In mathematics, homology theory is the axiomatic study of the intuitive geometric idea of "homology of cycles" on topological spaces. It can be broadly defined as the study of homology theories on topological spaces.

Simple explanation

At the intuitive level "homology" is taken to be an equivalence relation, such that chains "C" and "D" are "homologous" on the space "X" if the chain "C" − "D" is a "boundary" of a chain of one dimension higher. The simplest case is in graph theory, with "C" and "D" vertices and homology with a meaning coming from the oriented edge "E" from "P" to "Q" having boundary "Q" — "P". A collection of edges from "D" to "C", each one joining up to the one before, is a homology. In general, a "k"-chain is thought of as a formal combination

:sum a_i d_i

where the a_i are integers and the d_i are "k"-dimensional simplices on "X". The boundary concept here is that taken over from the boundary of a simplex; it allows a high-dimensional concept which for "k" = 1 is the kind of telescopic cancellation seen in the graph theory case. This explanation is in the style of 1900, and proved somewhat naive, technically speaking.

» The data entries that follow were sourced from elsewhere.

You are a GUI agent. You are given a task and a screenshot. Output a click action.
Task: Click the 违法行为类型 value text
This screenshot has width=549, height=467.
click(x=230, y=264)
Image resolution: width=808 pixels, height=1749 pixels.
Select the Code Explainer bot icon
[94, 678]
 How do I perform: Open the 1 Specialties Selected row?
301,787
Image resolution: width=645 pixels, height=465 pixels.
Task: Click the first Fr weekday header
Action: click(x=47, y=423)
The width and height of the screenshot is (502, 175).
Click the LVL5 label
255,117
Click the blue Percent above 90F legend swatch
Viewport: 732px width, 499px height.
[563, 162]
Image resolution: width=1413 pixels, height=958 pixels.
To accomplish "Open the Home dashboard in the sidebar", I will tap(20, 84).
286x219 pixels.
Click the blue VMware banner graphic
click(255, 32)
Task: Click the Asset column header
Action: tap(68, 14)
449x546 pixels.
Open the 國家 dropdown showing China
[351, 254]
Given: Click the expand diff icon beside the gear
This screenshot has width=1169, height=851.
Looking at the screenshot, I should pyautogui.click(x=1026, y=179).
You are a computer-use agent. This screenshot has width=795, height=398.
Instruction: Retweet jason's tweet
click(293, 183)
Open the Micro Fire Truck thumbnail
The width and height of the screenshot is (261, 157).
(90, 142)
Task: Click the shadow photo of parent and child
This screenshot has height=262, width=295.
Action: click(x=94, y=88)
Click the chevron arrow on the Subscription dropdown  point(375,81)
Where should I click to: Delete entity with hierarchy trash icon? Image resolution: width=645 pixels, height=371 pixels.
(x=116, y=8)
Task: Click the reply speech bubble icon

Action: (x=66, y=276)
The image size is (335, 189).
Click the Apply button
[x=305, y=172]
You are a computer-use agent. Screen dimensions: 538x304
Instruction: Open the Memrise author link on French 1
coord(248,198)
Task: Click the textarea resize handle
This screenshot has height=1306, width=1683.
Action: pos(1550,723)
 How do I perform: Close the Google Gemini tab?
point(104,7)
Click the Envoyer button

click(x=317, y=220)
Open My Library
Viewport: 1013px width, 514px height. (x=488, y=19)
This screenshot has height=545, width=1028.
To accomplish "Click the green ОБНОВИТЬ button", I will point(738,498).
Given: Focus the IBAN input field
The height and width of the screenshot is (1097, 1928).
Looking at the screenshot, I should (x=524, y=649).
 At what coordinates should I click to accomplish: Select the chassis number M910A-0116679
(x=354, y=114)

Example of a torus surface

For example if "X" is a 2-torus "T", a one-dimensional "cycle" on "T" is in intuitive terms a linear combination of curves drawn on "T", which closes up on itself (cycle condition, equivalent to having no net boundary). If "C" and "D" are cycles each wrapping once round "T" in the same way, we can find explicitly an oriented area on "T" with boundary "C" − "D". Topologists can prove that the homology classes of 1-cycles with integer coefficients form a free abelian group with two generators, one generator for each of the two different ways round the 'doughnut'.

The nineteenth century

This level of understanding was common property in the mathematics of the nineteenth century, starting with the idea of Riemann surface. At the end of the century, the work of Poincaré had provided a much more general, though still intuitively-based, setting.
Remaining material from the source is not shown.